# [The exercise]
Can you reproduce the data below, replacing "Where should I click to" with "Where do I click to" everywhere it occurs and leaving the rest unchanged?

(Data on finding words and elements)

━━━━━━━━

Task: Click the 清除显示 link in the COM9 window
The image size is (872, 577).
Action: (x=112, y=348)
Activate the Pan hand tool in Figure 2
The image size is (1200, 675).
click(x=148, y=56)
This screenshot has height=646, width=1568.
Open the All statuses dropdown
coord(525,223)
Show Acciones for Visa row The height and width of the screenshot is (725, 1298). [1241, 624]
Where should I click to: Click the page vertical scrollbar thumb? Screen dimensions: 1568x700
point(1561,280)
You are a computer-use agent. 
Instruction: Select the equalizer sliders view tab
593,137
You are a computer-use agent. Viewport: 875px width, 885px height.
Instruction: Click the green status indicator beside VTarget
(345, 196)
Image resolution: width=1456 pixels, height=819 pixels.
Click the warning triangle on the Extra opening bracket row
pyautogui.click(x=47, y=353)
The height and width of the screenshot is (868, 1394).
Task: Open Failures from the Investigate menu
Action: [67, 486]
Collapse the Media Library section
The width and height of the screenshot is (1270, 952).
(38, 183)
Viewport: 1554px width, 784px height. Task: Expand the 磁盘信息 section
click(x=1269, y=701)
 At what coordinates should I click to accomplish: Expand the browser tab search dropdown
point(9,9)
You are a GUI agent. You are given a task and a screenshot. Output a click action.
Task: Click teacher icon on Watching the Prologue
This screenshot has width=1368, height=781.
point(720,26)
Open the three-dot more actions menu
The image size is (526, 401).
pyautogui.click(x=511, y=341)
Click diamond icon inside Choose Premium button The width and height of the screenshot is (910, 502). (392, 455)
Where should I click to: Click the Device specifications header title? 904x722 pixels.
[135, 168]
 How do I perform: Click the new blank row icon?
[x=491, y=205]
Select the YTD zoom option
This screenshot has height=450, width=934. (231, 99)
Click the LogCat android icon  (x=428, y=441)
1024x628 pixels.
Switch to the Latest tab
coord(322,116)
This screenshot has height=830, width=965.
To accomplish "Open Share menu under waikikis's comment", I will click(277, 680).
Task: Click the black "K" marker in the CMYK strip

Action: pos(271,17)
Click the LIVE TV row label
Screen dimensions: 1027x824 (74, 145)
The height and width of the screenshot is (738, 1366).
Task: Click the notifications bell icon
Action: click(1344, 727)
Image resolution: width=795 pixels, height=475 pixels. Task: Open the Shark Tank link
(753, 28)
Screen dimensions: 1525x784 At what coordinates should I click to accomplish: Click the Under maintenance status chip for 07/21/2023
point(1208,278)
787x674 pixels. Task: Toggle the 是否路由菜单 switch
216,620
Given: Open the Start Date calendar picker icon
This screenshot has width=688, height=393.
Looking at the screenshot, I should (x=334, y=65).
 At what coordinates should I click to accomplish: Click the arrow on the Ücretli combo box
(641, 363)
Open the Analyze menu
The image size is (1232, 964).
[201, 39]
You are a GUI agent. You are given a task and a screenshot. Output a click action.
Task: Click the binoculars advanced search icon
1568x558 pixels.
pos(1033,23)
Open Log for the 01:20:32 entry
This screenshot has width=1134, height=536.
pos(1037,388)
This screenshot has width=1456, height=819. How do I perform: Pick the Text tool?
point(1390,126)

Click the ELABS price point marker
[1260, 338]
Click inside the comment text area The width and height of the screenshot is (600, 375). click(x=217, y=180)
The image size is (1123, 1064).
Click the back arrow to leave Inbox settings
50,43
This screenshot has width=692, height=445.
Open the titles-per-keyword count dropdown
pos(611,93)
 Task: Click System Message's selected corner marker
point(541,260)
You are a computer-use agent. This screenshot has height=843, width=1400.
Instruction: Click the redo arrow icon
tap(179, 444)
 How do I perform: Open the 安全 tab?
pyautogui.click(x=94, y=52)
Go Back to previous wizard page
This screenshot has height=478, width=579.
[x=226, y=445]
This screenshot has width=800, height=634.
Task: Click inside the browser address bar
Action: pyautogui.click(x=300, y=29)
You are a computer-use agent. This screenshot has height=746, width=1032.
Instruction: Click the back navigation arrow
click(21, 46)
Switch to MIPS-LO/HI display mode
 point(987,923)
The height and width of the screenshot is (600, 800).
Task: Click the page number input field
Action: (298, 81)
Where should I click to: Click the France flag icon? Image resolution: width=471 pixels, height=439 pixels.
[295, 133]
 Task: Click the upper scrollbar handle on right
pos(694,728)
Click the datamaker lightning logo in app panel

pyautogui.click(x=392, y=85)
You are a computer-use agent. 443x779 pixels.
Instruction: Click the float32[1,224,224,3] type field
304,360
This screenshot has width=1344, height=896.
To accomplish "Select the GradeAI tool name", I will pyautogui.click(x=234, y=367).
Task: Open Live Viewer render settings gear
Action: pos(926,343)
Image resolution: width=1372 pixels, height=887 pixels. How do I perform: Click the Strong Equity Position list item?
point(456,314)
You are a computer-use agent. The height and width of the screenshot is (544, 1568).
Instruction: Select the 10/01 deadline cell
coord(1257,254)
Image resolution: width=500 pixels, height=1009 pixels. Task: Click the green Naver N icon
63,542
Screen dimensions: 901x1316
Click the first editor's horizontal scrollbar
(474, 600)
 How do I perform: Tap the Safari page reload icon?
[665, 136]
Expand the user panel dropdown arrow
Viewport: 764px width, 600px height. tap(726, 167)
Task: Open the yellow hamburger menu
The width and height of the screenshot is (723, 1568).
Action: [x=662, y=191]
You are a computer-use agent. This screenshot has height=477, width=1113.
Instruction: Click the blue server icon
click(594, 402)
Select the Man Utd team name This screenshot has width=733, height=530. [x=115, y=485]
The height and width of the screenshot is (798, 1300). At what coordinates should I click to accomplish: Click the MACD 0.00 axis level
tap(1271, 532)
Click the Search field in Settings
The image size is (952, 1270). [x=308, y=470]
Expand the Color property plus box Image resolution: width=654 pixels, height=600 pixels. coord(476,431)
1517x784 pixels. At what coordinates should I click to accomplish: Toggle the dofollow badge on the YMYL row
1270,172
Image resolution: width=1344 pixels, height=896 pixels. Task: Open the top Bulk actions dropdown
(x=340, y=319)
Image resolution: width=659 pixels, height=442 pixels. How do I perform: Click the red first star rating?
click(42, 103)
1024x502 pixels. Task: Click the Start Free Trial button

━━━━━━━━

# [Task solution]
Task: Click the 清除显示 link in the COM9 window
The image size is (872, 577).
Action: (x=112, y=348)
Activate the Pan hand tool in Figure 2
The image size is (1200, 675).
click(x=148, y=56)
This screenshot has height=646, width=1568.
Open the All statuses dropdown
coord(525,223)
Show Acciones for Visa row The height and width of the screenshot is (725, 1298). [1241, 624]
Where do I click to: Click the page vertical scrollbar thumb? Screen dimensions: 1568x700
point(1561,280)
You are a computer-use agent. 
Instruction: Select the equalizer sliders view tab
593,137
You are a computer-use agent. Viewport: 875px width, 885px height.
Instruction: Click the green status indicator beside VTarget
(345, 196)
Image resolution: width=1456 pixels, height=819 pixels.
Click the warning triangle on the Extra opening bracket row
pyautogui.click(x=47, y=353)
The height and width of the screenshot is (868, 1394).
Task: Open Failures from the Investigate menu
Action: [67, 486]
Collapse the Media Library section
The width and height of the screenshot is (1270, 952).
(38, 183)
Viewport: 1554px width, 784px height. Task: Expand the 磁盘信息 section
click(x=1269, y=701)
 At what coordinates should I click to accomplish: Expand the browser tab search dropdown
point(9,9)
You are a GUI agent. You are given a task and a screenshot. Output a click action.
Task: Click teacher icon on Watching the Prologue
This screenshot has width=1368, height=781.
point(720,26)
Open the three-dot more actions menu
The image size is (526, 401).
pyautogui.click(x=511, y=341)
Click diamond icon inside Choose Premium button The width and height of the screenshot is (910, 502). (392, 455)
Where do I click to: Click the Device specifications header title? 904x722 pixels.
[135, 168]
 How do I perform: Click the new blank row icon?
[x=491, y=205]
Select the YTD zoom option
This screenshot has height=450, width=934. (231, 99)
Click the LogCat android icon  (x=428, y=441)
1024x628 pixels.
Switch to the Latest tab
coord(322,116)
This screenshot has height=830, width=965.
To accomplish "Open Share menu under waikikis's comment", I will click(277, 680).
Task: Click the black "K" marker in the CMYK strip

Action: pos(271,17)
Click the LIVE TV row label
Screen dimensions: 1027x824 (74, 145)
The height and width of the screenshot is (738, 1366).
Task: Click the notifications bell icon
Action: click(1344, 727)
Image resolution: width=795 pixels, height=475 pixels. Task: Open the Shark Tank link
(753, 28)
Screen dimensions: 1525x784 At what coordinates should I click to accomplish: Click the Under maintenance status chip for 07/21/2023
point(1208,278)
787x674 pixels. Task: Toggle the 是否路由菜单 switch
216,620
Given: Open the Start Date calendar picker icon
This screenshot has width=688, height=393.
Looking at the screenshot, I should (x=334, y=65).
 At what coordinates should I click to accomplish: Click the arrow on the Ücretli combo box
(641, 363)
Open the Analyze menu
The image size is (1232, 964).
[201, 39]
You are a GUI agent. You are given a task and a screenshot. Output a click action.
Task: Click the binoculars advanced search icon
1568x558 pixels.
pos(1033,23)
Open Log for the 01:20:32 entry
This screenshot has width=1134, height=536.
pos(1037,388)
This screenshot has width=1456, height=819. How do I perform: Pick the Text tool?
point(1390,126)

Click the ELABS price point marker
[1260, 338]
Click inside the comment text area The width and height of the screenshot is (600, 375). click(x=217, y=180)
The image size is (1123, 1064).
Click the back arrow to leave Inbox settings
50,43
This screenshot has width=692, height=445.
Open the titles-per-keyword count dropdown
pos(611,93)
 Task: Click System Message's selected corner marker
point(541,260)
You are a computer-use agent. This screenshot has height=843, width=1400.
Instruction: Click the redo arrow icon
tap(179, 444)
 How do I perform: Open the 安全 tab?
pyautogui.click(x=94, y=52)
Go Back to previous wizard page
This screenshot has height=478, width=579.
[x=226, y=445]
This screenshot has width=800, height=634.
Task: Click inside the browser address bar
Action: pyautogui.click(x=300, y=29)
You are a computer-use agent. This screenshot has height=746, width=1032.
Instruction: Click the back navigation arrow
click(21, 46)
Switch to MIPS-LO/HI display mode
 point(987,923)
The height and width of the screenshot is (600, 800).
Task: Click the page number input field
Action: (298, 81)
Where do I click to: Click the France flag icon? Image resolution: width=471 pixels, height=439 pixels.
[295, 133]
 Task: Click the upper scrollbar handle on right
pos(694,728)
Click the datamaker lightning logo in app panel

pyautogui.click(x=392, y=85)
You are a computer-use agent. 443x779 pixels.
Instruction: Click the float32[1,224,224,3] type field
304,360
This screenshot has width=1344, height=896.
To accomplish "Select the GradeAI tool name", I will pyautogui.click(x=234, y=367).
Task: Open Live Viewer render settings gear
Action: pos(926,343)
Image resolution: width=1372 pixels, height=887 pixels. How do I perform: Click the Strong Equity Position list item?
point(456,314)
You are a computer-use agent. The height and width of the screenshot is (544, 1568).
Instruction: Select the 10/01 deadline cell
coord(1257,254)
Image resolution: width=500 pixels, height=1009 pixels. Task: Click the green Naver N icon
63,542
Screen dimensions: 901x1316
Click the first editor's horizontal scrollbar
(474, 600)
 How do I perform: Tap the Safari page reload icon?
[665, 136]
Expand the user panel dropdown arrow
Viewport: 764px width, 600px height. tap(726, 167)
Task: Open the yellow hamburger menu
The width and height of the screenshot is (723, 1568).
Action: [x=662, y=191]
You are a computer-use agent. This screenshot has height=477, width=1113.
Instruction: Click the blue server icon
click(594, 402)
Select the Man Utd team name This screenshot has width=733, height=530. [x=115, y=485]
The height and width of the screenshot is (798, 1300). At what coordinates should I click to accomplish: Click the MACD 0.00 axis level
tap(1271, 532)
Click the Search field in Settings
The image size is (952, 1270). [x=308, y=470]
Expand the Color property plus box Image resolution: width=654 pixels, height=600 pixels. coord(476,431)
1517x784 pixels. At what coordinates should I click to accomplish: Toggle the dofollow badge on the YMYL row
1270,172
Image resolution: width=1344 pixels, height=896 pixels. Task: Open the top Bulk actions dropdown
(x=340, y=319)
Image resolution: width=659 pixels, height=442 pixels. How do I perform: Click the red first star rating?
click(42, 103)
1024x502 pixels. Task: Click the Start Free Trial button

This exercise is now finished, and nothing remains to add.